=== Required action ===
For each line below with the word "give", write out a copy.

(Dataset items)
★ ★ ★ ★ ★

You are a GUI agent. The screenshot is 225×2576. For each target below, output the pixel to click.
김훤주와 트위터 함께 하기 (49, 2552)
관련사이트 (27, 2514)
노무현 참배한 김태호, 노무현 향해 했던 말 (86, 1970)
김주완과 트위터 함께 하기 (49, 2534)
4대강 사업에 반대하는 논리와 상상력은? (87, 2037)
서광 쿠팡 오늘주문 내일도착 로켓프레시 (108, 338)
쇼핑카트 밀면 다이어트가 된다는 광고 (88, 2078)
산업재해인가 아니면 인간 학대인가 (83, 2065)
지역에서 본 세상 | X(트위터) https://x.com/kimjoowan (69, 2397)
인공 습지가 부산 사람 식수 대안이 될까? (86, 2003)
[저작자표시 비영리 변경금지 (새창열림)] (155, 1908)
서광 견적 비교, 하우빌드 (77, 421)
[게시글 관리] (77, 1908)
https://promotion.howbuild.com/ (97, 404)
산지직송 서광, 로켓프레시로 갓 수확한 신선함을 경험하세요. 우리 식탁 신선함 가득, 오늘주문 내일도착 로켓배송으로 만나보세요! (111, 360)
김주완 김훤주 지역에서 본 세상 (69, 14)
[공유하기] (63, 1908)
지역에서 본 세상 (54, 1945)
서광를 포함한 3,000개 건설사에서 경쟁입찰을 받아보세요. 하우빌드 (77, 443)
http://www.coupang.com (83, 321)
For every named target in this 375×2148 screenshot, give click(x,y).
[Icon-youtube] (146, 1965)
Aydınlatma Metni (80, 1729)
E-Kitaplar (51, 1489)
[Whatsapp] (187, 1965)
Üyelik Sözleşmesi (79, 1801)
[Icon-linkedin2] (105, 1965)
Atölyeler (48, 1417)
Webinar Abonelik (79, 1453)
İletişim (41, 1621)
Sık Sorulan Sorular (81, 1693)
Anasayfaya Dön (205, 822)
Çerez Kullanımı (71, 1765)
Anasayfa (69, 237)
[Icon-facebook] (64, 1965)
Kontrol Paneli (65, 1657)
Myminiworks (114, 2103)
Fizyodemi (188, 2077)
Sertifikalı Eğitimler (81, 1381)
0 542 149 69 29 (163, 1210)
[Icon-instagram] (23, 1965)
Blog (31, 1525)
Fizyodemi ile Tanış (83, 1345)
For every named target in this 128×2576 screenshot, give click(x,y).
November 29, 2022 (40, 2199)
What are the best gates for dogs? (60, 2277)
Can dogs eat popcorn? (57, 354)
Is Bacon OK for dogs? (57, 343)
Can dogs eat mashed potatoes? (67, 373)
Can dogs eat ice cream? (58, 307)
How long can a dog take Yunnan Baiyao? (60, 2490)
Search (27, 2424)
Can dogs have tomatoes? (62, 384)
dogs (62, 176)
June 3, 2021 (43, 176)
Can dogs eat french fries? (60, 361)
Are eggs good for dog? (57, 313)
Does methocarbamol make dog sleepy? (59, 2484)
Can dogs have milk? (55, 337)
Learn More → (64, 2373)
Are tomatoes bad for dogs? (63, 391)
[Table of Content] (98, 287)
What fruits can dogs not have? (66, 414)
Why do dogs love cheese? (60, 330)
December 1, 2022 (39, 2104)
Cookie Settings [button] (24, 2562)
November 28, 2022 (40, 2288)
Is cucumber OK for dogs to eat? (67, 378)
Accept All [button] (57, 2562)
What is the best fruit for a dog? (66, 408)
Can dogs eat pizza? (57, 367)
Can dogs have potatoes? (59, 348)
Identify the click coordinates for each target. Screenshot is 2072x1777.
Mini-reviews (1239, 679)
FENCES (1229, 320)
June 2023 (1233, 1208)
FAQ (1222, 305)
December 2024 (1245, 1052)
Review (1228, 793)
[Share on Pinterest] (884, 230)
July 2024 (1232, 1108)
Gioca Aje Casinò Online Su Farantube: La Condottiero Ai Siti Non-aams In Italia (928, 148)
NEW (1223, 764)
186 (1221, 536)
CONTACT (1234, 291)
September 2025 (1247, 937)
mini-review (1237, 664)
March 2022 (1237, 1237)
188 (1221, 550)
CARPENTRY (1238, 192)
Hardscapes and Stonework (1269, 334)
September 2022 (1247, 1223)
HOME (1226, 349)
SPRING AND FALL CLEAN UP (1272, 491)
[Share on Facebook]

★ ★ ★ ★ ★

=== Answer to this problem ===
For every named target in this 375×2148 screenshot, give click(x,y).
For every named target in this 128×2576 screenshot, give click(x,y).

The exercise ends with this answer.